Assignment: In the fellowship announcement, copy the stretch from "Columbia Law School is" through "human rights lawyers.", swapping "outstanding" for "exceptional".

Passage shown:
+--
Henkin-Stoffel Fellow and Leebron Fellows Selected


Columbia Law School is pleased to announce the selection of the second Henkin-Stoffel Human Rights Fellow and David W. Leebron Human Rights Fellow. We are very excited about this year's Fellows and hope you agree that they are poised to be outstanding human rights lawyers.

Elizabeth (Liz) Vladeck '06 received the Leebron Human Rights Fellowship. Liz will spend her fellowship at the Kaliningrad Human Rights Center in Kaliningrad, Russia providing legal assistance to Russian dockworkers seeking to act collectively and exercise their rights. Liz will train and educate workers and unions on the legal tools available to them and represent workers in legal proceedings under the labor code and the laws governing trade unions, before international bodies. Liz has a long history of involvement with both the local and global labor movements. As an undergraduate, Liz led the Harvard chapter of United Students Against Sweatshops through a living wage movement on campus which resulted in significant wage increases for Harvard workers. As the Communications Associate for Lawyers Committee for Human Rights (now Human Rights First), Liz assisted on labor campaigns through the organization's role in the Fair Labor Association. As a Board Member of New York Jobs for Justice, Liz helped grow the organization's staff and budget and helped formulate a campaign focused on the city's greengrocers. Liz also held Organizer positions at both UFCW Local 1500 and the AFL-CIO's national office. At Columbia, Liz has worked closely with Professor Mark Barenberg, and her internship supervisor at the Communications Workers Union to gain a practical understanding of how laws on both the local and global levels operate to affect worker's rights. Liz also founded the CLS student group SLAP (Student Labor Action Project) for which she helped Columbia University campus workers reform and reenergize its union. Liz spent both summers in law school as a Human Rights Intern in Russia at the Russian Center for Social and Labor Rights in Moscow and at the Russian Trade Union of Dockworkers in Kaliningrad. Liz speaks fluent Russian and has traveled there extensively over the past eight years.

Misti Duvall '06 received the Henkin-Stoffel Human Rights Fellowship. She will be working on environmental issues in Asia. Growing up in rural Appalachia, Misti was acutely aware of the human effects of pollution, environmental degradation and irresponsible development. At Columbia, Misti enrolled in the Environmental Law Clinic, and then became a Teaching Assistant for Professor Ed Lloyd, where she represented local community groups and nonprofits in matters such as the investigation of a heavily polluting facility in an overburdened neighborhood and pollution caused by combined sewage overflows in NYC. Misti spent her 1L summer working on similar issues at Riverkeeper, and her 2L summer working on a project at EarthRights International. She also held an internship at the Open Society Justice Project where she prepared reports on racial profiling in European countries and international standards of pretrial detention. In addition to participating in a pro bono project representing low income tenants facing eviction, and being an Articles Editor for the Journal of Environmental Law, Misti also took many international human rights courses to complement her understanding of various global legal issues.

About the Fellowships
The Henkin-Stoffel Human Rights Fellowship was created in admiration of Professor Louis Henkin's leadership in the field of human rights and recognition of Columbia Law School as a center of excellence in human rights education. This fellowship consists of two one-year placements with one to be located in the developing world. The David W. Leebron Human Rights Fellowship honors our former Dean's commitment to providing young graduates with meaningful experiences in human rights law. It provides a $40,000 stipend to a Columbia Law School graduate to work in human rights law either in the United States or abroad.

The Henkin-Stoffel and Leebron selection committees consisted of Peter Rosenblum, Lieff, Cabraser, Heimann & Bernstein Associate Clinical Professor in Human Rights, Ellen Chapnick, Dean for Social Justice Initiatives, Harlene Katzman, Dean of the Center for Public Interest Law at Columbia Law School, Margaret Ladner, Director of the Human Rights Advocates Program at Columbia University, and Elisa Slattery '04, Staff Attorney at the Center for Reproductive Rights International Division (and former TMF Fellowship recipient). Professor Louis Henkin sat on the Henkin-Stoffel selection committee.
+--
Material shown:
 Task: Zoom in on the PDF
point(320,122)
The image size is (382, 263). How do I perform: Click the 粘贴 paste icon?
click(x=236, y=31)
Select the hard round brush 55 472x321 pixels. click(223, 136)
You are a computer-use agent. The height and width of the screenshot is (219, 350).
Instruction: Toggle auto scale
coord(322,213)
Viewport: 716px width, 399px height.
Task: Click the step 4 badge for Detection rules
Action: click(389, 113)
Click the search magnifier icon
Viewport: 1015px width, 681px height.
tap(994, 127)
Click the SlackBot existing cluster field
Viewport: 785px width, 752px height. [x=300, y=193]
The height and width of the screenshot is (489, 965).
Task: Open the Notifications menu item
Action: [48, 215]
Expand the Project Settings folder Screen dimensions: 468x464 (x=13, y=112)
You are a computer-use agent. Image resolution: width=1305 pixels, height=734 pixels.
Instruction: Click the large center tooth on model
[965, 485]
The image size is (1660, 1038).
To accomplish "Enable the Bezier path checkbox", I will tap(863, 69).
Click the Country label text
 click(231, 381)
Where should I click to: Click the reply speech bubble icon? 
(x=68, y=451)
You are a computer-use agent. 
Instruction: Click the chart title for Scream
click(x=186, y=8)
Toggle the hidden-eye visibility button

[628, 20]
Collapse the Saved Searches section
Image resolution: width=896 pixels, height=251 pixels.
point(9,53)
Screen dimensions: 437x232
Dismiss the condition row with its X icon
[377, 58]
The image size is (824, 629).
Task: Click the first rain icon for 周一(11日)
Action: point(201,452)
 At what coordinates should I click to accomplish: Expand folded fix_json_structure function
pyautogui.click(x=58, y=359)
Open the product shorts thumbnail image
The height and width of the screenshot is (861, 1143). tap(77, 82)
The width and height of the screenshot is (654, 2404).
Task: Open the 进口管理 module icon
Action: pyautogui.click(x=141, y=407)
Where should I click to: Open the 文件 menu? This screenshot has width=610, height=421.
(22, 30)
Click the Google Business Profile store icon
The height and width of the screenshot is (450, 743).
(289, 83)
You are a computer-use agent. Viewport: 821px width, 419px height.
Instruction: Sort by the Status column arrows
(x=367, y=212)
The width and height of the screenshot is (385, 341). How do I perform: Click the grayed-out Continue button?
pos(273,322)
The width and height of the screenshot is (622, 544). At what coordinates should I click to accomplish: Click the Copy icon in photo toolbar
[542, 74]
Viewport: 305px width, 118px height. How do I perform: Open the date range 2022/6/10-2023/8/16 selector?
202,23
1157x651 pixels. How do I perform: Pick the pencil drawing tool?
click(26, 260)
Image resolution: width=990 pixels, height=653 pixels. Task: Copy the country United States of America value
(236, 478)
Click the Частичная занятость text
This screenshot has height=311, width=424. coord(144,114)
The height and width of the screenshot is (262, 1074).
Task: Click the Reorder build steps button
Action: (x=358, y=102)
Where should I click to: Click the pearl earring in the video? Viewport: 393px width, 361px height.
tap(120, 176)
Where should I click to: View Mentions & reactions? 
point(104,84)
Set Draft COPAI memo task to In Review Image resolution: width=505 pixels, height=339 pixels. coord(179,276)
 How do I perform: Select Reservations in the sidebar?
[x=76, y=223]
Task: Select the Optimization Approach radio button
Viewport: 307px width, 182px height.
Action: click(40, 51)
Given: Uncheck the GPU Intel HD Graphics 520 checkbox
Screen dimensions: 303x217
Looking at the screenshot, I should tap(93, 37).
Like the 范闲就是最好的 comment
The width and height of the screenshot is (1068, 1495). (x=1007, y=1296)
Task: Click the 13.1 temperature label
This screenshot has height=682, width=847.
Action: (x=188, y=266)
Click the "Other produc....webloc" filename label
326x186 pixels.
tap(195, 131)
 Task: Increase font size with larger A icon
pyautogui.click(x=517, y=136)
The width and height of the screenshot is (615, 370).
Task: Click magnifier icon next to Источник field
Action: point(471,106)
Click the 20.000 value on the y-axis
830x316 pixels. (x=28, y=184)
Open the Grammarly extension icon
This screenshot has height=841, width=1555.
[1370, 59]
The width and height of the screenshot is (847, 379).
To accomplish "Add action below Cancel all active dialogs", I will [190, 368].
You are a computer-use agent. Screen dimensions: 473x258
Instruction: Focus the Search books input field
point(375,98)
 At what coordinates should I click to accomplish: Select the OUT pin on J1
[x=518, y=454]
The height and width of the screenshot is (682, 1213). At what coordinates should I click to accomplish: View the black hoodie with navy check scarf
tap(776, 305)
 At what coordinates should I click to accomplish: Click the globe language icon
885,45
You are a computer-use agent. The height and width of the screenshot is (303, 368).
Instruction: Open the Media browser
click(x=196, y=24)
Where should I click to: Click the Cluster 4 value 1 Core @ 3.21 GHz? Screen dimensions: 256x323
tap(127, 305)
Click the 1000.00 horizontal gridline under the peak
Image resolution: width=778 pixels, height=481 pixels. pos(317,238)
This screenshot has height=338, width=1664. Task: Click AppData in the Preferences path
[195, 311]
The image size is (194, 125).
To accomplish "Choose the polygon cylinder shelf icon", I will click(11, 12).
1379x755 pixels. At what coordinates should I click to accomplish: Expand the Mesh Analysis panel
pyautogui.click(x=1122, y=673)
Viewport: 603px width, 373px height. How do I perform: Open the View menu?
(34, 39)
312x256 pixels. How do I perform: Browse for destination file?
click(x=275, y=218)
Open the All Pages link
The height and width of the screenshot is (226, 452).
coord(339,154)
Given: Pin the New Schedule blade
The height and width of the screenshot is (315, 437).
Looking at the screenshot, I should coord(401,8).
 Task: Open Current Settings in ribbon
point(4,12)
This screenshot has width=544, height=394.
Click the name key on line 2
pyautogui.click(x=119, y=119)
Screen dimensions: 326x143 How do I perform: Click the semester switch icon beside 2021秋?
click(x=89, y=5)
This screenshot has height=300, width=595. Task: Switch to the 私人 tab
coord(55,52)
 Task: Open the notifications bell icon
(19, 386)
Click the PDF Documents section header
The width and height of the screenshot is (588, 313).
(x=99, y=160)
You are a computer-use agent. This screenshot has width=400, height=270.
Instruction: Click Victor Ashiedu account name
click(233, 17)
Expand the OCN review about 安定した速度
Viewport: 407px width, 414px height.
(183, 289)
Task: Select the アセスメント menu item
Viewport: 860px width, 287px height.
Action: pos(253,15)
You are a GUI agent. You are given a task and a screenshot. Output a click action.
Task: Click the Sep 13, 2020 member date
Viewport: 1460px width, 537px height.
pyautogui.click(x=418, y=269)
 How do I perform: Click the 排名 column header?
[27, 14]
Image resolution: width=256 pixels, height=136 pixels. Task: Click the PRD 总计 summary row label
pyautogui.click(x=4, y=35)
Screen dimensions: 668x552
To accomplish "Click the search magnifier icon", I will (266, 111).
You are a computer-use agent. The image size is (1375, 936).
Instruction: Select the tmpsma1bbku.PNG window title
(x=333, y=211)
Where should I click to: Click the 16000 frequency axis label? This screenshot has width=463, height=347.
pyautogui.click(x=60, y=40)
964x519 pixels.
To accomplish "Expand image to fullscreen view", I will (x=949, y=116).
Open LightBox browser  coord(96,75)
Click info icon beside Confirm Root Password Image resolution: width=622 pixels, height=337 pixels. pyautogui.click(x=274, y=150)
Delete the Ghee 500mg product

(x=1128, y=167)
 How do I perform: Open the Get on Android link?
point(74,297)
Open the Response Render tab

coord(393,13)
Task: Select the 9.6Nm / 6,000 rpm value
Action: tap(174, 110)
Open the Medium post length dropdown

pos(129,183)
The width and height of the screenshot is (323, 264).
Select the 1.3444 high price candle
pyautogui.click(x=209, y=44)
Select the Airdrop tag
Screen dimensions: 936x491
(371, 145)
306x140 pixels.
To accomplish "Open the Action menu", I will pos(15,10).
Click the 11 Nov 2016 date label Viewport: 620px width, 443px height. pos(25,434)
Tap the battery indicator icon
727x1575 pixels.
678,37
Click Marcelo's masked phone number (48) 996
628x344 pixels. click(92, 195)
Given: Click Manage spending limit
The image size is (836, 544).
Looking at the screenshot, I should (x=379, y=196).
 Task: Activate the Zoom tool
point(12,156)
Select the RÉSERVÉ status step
+--
Solved exercise:
Columbia Law School is pleased to announce the selection of the second Henkin-Stoffel Human Rights Fellow and David W. Leebron Human Rights Fellow. We are very excited about this year's Fellows and hope you agree that they are poised to be exceptional human rights lawyers.